TASK INSTRUCTIONS | Excerpt from the entries below: please repeat exactly the lines from the one containing "Viewport: 837px width, 1711px" through the last one, both ends included, with no pictures.
=== MATERIAL PROVIDED ===
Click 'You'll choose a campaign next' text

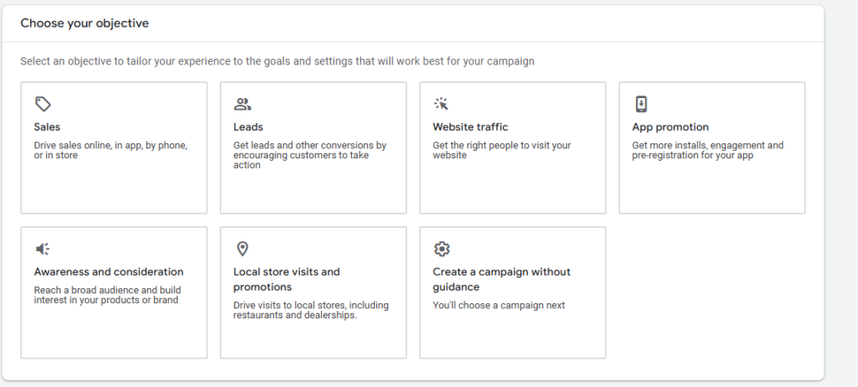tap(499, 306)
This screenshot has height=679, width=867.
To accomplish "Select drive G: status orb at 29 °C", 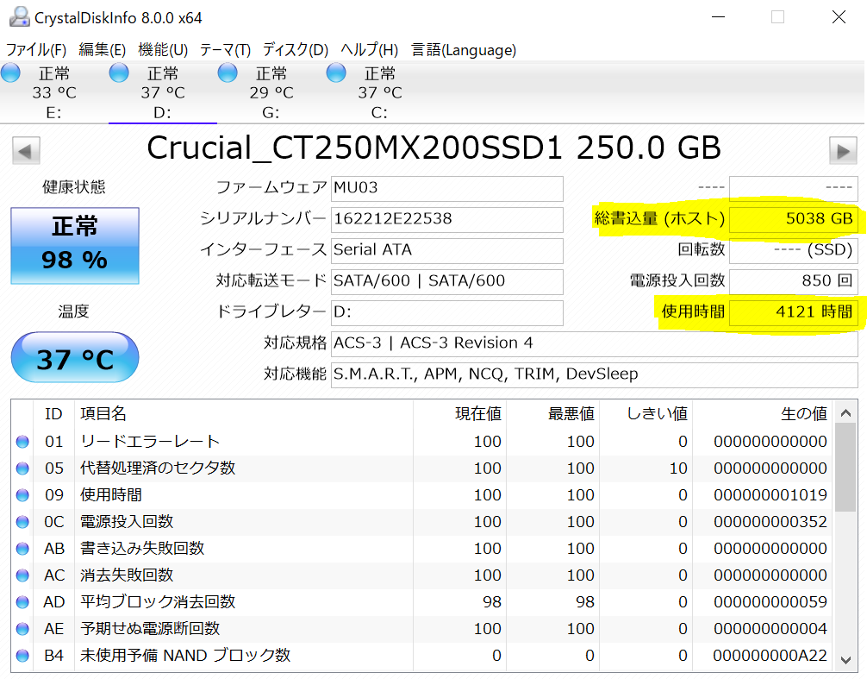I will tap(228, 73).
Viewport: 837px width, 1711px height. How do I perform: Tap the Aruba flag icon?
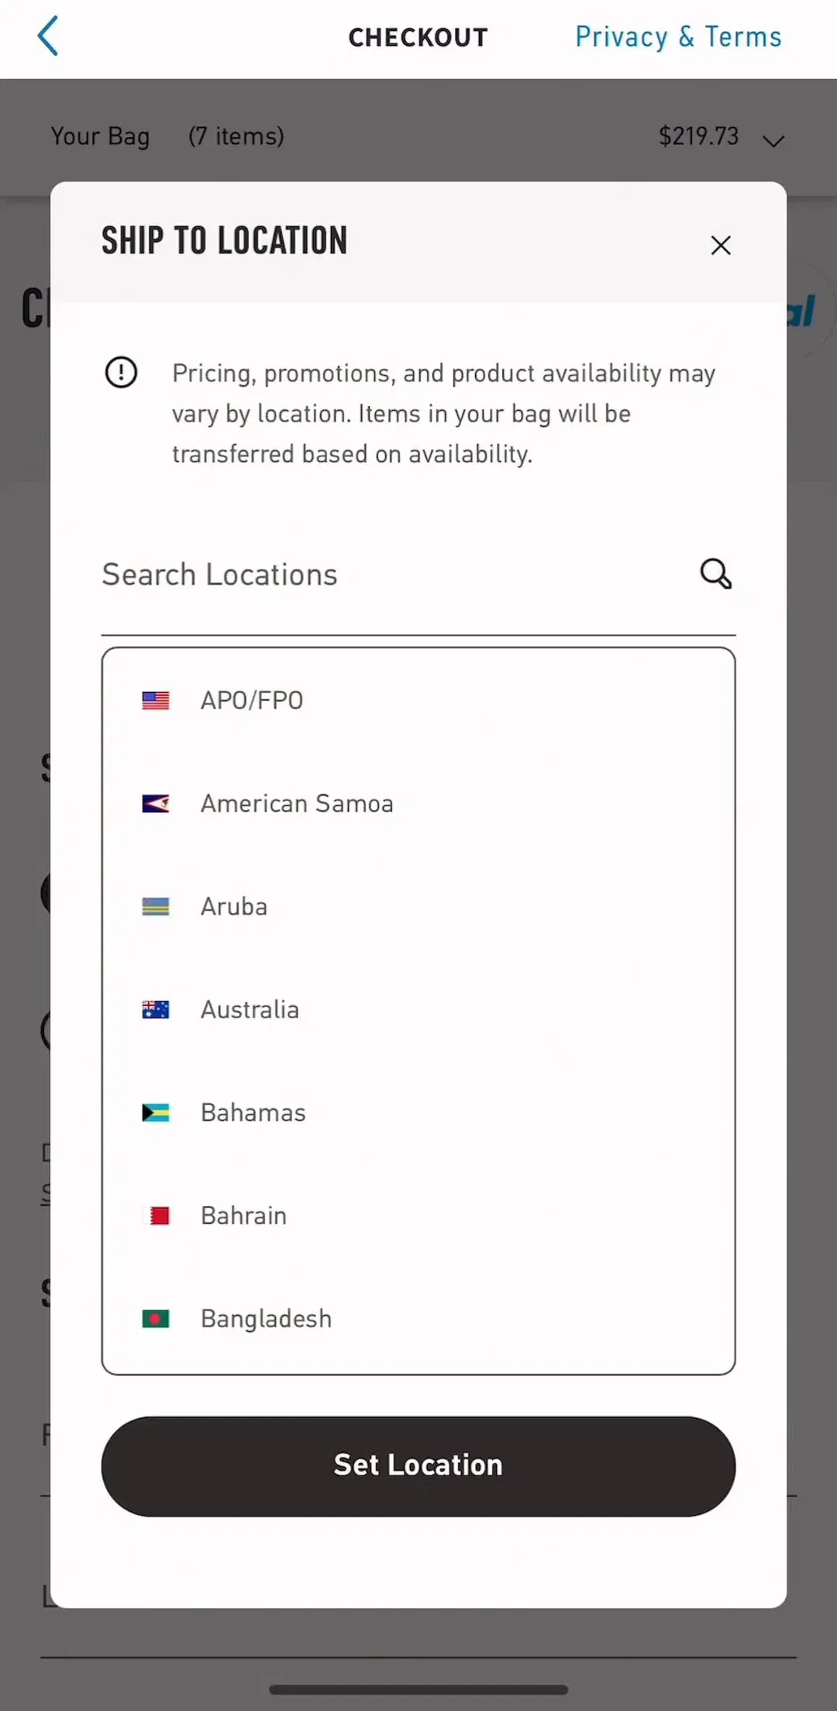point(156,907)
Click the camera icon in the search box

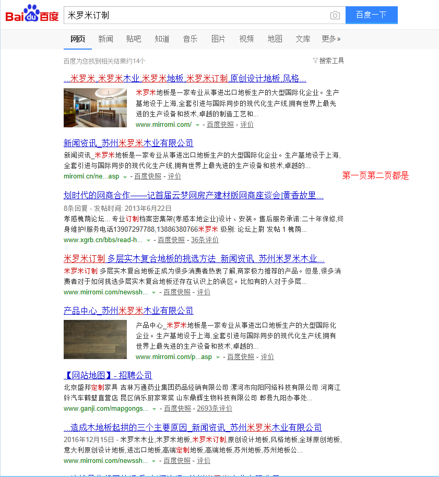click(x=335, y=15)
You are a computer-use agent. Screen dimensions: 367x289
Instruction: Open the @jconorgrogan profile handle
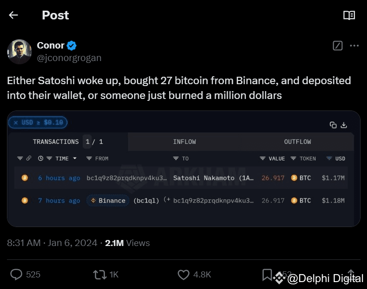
===
ANSWER TO THIS PROBLEM |
Viewport: 837px width, 1711px height. How do I perform: Tap the Aruba flag icon?
point(156,907)
Click the camera icon in the search box

click(x=335, y=15)
You are a computer-use agent. Screen dimensions: 367x289
Instruction: Open the @jconorgrogan profile handle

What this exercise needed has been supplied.